(Activity):
Transcribe the data underneath exactly, keeping every word in place.

The input below:

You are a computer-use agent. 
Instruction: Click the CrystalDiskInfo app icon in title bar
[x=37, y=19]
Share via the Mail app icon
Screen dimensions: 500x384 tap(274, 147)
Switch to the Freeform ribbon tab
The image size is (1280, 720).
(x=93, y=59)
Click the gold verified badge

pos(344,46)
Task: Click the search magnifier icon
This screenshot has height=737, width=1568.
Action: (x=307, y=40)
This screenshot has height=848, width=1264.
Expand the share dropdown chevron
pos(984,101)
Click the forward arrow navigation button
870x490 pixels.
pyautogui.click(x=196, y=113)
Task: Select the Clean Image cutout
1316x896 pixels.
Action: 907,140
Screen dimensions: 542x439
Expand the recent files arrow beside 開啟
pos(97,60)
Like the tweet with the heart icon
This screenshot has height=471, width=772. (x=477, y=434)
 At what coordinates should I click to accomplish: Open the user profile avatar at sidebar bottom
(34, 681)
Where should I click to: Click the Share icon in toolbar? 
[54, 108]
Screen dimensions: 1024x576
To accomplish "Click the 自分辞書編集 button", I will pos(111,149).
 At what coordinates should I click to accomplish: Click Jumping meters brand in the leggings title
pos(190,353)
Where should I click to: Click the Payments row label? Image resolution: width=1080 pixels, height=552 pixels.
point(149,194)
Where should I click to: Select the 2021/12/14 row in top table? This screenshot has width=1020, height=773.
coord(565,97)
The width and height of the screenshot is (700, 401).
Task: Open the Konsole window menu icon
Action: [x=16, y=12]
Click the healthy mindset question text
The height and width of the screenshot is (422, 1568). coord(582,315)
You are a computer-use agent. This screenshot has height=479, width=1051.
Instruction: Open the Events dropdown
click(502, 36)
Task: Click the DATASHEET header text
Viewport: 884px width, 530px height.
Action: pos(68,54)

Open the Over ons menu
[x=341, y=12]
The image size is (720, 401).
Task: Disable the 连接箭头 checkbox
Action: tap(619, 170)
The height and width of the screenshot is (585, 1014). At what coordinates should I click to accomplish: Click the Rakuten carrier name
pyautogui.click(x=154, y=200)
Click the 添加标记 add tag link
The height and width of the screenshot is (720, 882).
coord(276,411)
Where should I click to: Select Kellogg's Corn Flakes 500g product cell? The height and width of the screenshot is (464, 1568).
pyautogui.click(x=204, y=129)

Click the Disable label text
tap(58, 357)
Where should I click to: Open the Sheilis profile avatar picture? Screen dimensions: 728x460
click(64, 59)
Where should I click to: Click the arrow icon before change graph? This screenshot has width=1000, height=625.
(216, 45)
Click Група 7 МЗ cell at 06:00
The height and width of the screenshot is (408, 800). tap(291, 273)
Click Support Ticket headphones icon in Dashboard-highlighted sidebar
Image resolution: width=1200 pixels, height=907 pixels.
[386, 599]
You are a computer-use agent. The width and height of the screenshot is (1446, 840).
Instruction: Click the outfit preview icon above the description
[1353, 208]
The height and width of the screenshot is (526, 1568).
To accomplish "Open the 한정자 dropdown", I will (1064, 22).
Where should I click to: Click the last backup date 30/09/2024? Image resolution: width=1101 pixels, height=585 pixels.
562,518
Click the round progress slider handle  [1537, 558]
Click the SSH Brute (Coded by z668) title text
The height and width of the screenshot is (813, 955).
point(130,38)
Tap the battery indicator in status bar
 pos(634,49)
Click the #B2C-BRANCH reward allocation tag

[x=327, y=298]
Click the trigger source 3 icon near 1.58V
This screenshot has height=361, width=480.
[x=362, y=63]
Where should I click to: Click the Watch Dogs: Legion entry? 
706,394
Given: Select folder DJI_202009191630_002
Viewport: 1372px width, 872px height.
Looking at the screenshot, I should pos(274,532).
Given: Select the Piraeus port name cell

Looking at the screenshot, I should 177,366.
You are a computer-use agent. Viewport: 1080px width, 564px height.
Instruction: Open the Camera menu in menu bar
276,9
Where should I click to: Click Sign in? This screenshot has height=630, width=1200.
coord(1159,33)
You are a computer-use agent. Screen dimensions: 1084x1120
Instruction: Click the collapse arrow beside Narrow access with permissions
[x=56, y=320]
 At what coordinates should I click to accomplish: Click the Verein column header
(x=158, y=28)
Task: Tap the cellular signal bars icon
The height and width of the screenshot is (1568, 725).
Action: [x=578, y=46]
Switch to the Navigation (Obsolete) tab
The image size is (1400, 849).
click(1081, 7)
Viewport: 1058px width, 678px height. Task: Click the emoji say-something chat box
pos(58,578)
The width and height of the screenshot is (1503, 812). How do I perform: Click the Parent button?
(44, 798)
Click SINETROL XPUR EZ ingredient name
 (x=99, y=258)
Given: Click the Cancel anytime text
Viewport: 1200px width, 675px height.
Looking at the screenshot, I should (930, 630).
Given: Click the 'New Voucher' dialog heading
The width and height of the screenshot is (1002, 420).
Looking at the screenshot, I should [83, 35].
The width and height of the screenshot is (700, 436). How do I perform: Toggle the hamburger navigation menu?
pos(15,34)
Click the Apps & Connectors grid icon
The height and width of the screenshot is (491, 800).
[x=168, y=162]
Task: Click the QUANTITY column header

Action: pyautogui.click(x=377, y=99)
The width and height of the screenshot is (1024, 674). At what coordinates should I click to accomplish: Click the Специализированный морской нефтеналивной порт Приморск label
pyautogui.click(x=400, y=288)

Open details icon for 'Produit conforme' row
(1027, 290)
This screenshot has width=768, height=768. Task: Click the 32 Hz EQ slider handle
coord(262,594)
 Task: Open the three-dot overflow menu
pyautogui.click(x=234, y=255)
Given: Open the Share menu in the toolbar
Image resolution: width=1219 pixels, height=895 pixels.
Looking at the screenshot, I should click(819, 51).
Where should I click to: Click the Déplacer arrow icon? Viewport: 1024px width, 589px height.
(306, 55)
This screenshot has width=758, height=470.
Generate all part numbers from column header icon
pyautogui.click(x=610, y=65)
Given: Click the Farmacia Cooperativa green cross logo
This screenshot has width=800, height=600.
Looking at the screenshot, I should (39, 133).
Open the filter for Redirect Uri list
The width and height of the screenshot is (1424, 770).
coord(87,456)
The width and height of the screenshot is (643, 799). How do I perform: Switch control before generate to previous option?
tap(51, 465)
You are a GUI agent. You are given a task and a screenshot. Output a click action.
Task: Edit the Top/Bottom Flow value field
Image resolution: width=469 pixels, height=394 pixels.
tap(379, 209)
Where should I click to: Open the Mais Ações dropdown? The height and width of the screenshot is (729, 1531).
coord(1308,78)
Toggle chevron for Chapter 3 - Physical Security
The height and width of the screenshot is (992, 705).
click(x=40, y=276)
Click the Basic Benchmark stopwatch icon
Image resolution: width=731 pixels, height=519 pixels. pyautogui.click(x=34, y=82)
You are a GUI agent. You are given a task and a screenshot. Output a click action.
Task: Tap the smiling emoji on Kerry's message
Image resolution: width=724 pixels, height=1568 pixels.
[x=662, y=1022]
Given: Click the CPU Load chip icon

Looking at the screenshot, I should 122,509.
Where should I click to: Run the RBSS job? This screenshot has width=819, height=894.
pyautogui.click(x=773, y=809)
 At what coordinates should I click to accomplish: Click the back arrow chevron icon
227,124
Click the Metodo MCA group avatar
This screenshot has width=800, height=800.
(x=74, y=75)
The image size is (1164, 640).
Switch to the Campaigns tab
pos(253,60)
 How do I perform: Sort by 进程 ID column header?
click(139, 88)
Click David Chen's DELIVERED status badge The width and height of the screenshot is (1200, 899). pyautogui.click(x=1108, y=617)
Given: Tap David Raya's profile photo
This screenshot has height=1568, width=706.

End of The input.

(Completed task):
You are a computer-use agent. 
Instruction: Click the CrystalDiskInfo app icon in title bar
[x=37, y=19]
Share via the Mail app icon
Screen dimensions: 500x384 tap(274, 147)
Switch to the Freeform ribbon tab
The image size is (1280, 720).
(x=93, y=59)
Click the gold verified badge

pos(344,46)
Task: Click the search magnifier icon
This screenshot has height=737, width=1568.
Action: (x=307, y=40)
This screenshot has height=848, width=1264.
Expand the share dropdown chevron
pos(984,101)
Click the forward arrow navigation button
870x490 pixels.
pyautogui.click(x=196, y=113)
Task: Select the Clean Image cutout
1316x896 pixels.
Action: 907,140
Screen dimensions: 542x439
Expand the recent files arrow beside 開啟
pos(97,60)
Like the tweet with the heart icon
This screenshot has height=471, width=772. (x=477, y=434)
 At what coordinates should I click to accomplish: Open the user profile avatar at sidebar bottom
(34, 681)
Where should I click to: Click the Share icon in toolbar? 
[54, 108]
Screen dimensions: 1024x576
To accomplish "Click the 自分辞書編集 button", I will pos(111,149).
 At what coordinates should I click to accomplish: Click Jumping meters brand in the leggings title
pos(190,353)
Where should I click to: Click the Payments row label? Image resolution: width=1080 pixels, height=552 pixels.
point(149,194)
Where should I click to: Select the 2021/12/14 row in top table? This screenshot has width=1020, height=773.
coord(565,97)
The width and height of the screenshot is (700, 401).
Task: Open the Konsole window menu icon
Action: [x=16, y=12]
Click the healthy mindset question text
The height and width of the screenshot is (422, 1568). coord(582,315)
You are a computer-use agent. This screenshot has height=479, width=1051.
Instruction: Open the Events dropdown
click(502, 36)
Task: Click the DATASHEET header text
Viewport: 884px width, 530px height.
Action: pos(68,54)

Open the Over ons menu
[x=341, y=12]
The image size is (720, 401).
Task: Disable the 连接箭头 checkbox
Action: tap(619, 170)
The height and width of the screenshot is (585, 1014). At what coordinates should I click to accomplish: Click the Rakuten carrier name
pyautogui.click(x=154, y=200)
Click the 添加标记 add tag link
The height and width of the screenshot is (720, 882).
coord(276,411)
Where should I click to: Select Kellogg's Corn Flakes 500g product cell? The height and width of the screenshot is (464, 1568).
pyautogui.click(x=204, y=129)

Click the Disable label text
tap(58, 357)
Where should I click to: Open the Sheilis profile avatar picture? Screen dimensions: 728x460
click(64, 59)
Where should I click to: Click the arrow icon before change graph? This screenshot has width=1000, height=625.
(216, 45)
Click Група 7 МЗ cell at 06:00
The height and width of the screenshot is (408, 800). tap(291, 273)
Click Support Ticket headphones icon in Dashboard-highlighted sidebar
Image resolution: width=1200 pixels, height=907 pixels.
[386, 599]
You are a computer-use agent. The width and height of the screenshot is (1446, 840).
Instruction: Click the outfit preview icon above the description
[1353, 208]
The height and width of the screenshot is (526, 1568).
To accomplish "Open the 한정자 dropdown", I will (1064, 22).
Where should I click to: Click the last backup date 30/09/2024? Image resolution: width=1101 pixels, height=585 pixels.
562,518
Click the round progress slider handle  [1537, 558]
Click the SSH Brute (Coded by z668) title text
The height and width of the screenshot is (813, 955).
point(130,38)
Tap the battery indicator in status bar
 pos(634,49)
Click the #B2C-BRANCH reward allocation tag

[x=327, y=298]
Click the trigger source 3 icon near 1.58V
This screenshot has height=361, width=480.
[x=362, y=63]
Where should I click to: Click the Watch Dogs: Legion entry? 
706,394
Given: Select folder DJI_202009191630_002
Viewport: 1372px width, 872px height.
Looking at the screenshot, I should pos(274,532).
Given: Select the Piraeus port name cell

Looking at the screenshot, I should 177,366.
You are a computer-use agent. Viewport: 1080px width, 564px height.
Instruction: Open the Camera menu in menu bar
276,9
Where should I click to: Click Sign in? This screenshot has height=630, width=1200.
coord(1159,33)
You are a computer-use agent. Screen dimensions: 1084x1120
Instruction: Click the collapse arrow beside Narrow access with permissions
[x=56, y=320]
 At what coordinates should I click to accomplish: Click the Verein column header
(x=158, y=28)
Task: Tap the cellular signal bars icon
The height and width of the screenshot is (1568, 725).
Action: [x=578, y=46]
Switch to the Navigation (Obsolete) tab
The image size is (1400, 849).
click(1081, 7)
Viewport: 1058px width, 678px height. Task: Click the emoji say-something chat box
pos(58,578)
The width and height of the screenshot is (1503, 812). How do I perform: Click the Parent button?
(44, 798)
Click SINETROL XPUR EZ ingredient name
 (x=99, y=258)
Given: Click the Cancel anytime text
Viewport: 1200px width, 675px height.
Looking at the screenshot, I should (930, 630).
Given: Click the 'New Voucher' dialog heading
The width and height of the screenshot is (1002, 420).
Looking at the screenshot, I should [83, 35].
The width and height of the screenshot is (700, 436). How do I perform: Toggle the hamburger navigation menu?
pos(15,34)
Click the Apps & Connectors grid icon
The height and width of the screenshot is (491, 800).
[x=168, y=162]
Task: Click the QUANTITY column header

Action: pyautogui.click(x=377, y=99)
The width and height of the screenshot is (1024, 674). At what coordinates should I click to accomplish: Click the Специализированный морской нефтеналивной порт Приморск label
pyautogui.click(x=400, y=288)

Open details icon for 'Produit conforme' row
(1027, 290)
This screenshot has width=768, height=768. Task: Click the 32 Hz EQ slider handle
coord(262,594)
 Task: Open the three-dot overflow menu
pyautogui.click(x=234, y=255)
Given: Open the Share menu in the toolbar
Image resolution: width=1219 pixels, height=895 pixels.
Looking at the screenshot, I should click(819, 51).
Where should I click to: Click the Déplacer arrow icon? Viewport: 1024px width, 589px height.
(306, 55)
This screenshot has width=758, height=470.
Generate all part numbers from column header icon
pyautogui.click(x=610, y=65)
Given: Click the Farmacia Cooperativa green cross logo
This screenshot has width=800, height=600.
Looking at the screenshot, I should (39, 133).
Open the filter for Redirect Uri list
The width and height of the screenshot is (1424, 770).
coord(87,456)
The width and height of the screenshot is (643, 799). How do I perform: Switch control before generate to previous option?
tap(51, 465)
You are a GUI agent. You are given a task and a screenshot. Output a click action.
Task: Edit the Top/Bottom Flow value field
Image resolution: width=469 pixels, height=394 pixels.
tap(379, 209)
Where should I click to: Open the Mais Ações dropdown? The height and width of the screenshot is (729, 1531).
coord(1308,78)
Toggle chevron for Chapter 3 - Physical Security
The height and width of the screenshot is (992, 705).
click(x=40, y=276)
Click the Basic Benchmark stopwatch icon
Image resolution: width=731 pixels, height=519 pixels. pyautogui.click(x=34, y=82)
You are a GUI agent. You are given a task and a screenshot. Output a click action.
Task: Tap the smiling emoji on Kerry's message
Image resolution: width=724 pixels, height=1568 pixels.
[x=662, y=1022]
Given: Click the CPU Load chip icon

Looking at the screenshot, I should 122,509.
Where should I click to: Run the RBSS job? This screenshot has width=819, height=894.
pyautogui.click(x=773, y=809)
 At what coordinates should I click to accomplish: Click the back arrow chevron icon
227,124
Click the Metodo MCA group avatar
This screenshot has width=800, height=800.
(x=74, y=75)
The image size is (1164, 640).
Switch to the Campaigns tab
pos(253,60)
 How do I perform: Sort by 进程 ID column header?
click(139, 88)
Click David Chen's DELIVERED status badge The width and height of the screenshot is (1200, 899). pyautogui.click(x=1108, y=617)
Given: Tap David Raya's profile photo
This screenshot has height=1568, width=706.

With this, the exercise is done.